The Department of Homeland Security (DHS) has officially noted that the 65,000 cap on H-1B visa issuances will soon be reached. Many in the industry believe that, after this cap is reached, applicants may seek other, similar visa classifications, particularly the L-1 visa. In the wake of concerns over the abuse of the L visa, the DHS has issued a cable related to this issue.
DHS notes that in 2003, nearly 60,000 L visas were issued; of these roughly 18,000 were issued to Indian nationals (who received the highest number of H-1B and L visas in that year). After India, the highest number of L visas was received by (in order): the United Kingdom, Japan, Germany, Mexico, France, Brazil, Australia, Venezuela and China.
One major concern related to L visa issuances is abuse related to “job shops”. DHS is concerned that employment companies will use the L visa classification to transfer low wage personnel to U.S. companies. To receive an L visa, the employer must show a direct employer-employee relationship. This means that the employer must prove that the employer directly controls and orders the employee in the performance of their work. An employee working in the U.S. for a foreign company must be directly supervised by that company’s U.S. office. Furthermore, the employee must receive economic remuneration from the same employer to be considered an intracompany transferee.

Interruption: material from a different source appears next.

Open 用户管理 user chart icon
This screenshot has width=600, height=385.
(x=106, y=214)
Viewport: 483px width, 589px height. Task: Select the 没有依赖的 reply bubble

Another concern of abuse is related to the “specialized knowledge” component of L visa regulations. According to DHS, “specialized knowledge” refers to “special knowledge possessed by an individual of the petitioning organization’s product, service, research, equipment, techniques, management, or other interests and its application in international markets, or an advanced level of knowledge or expertise in the organization’s processes and procedures.” This specifically means that the applicant should have this specialized knowledge prior to entering the U.S., and should not need to be trained in the U.S. prior to performing the main duties of the job. In addition, if the employee will be working for a company not associated with the petitioner, the employee should be performing services directly related to the petitioner’s produce, e.g. installing software designed by the petitioner.
DHS suggests that consular posts concerned about abuses in L-1 visa applications should submit these cases for advisory opinion. DHS also notes that posts that issue high numbers of L-1 visas should plan to engage in public outreach related to the proper use of the L visa and the criteria required to apply for the visa.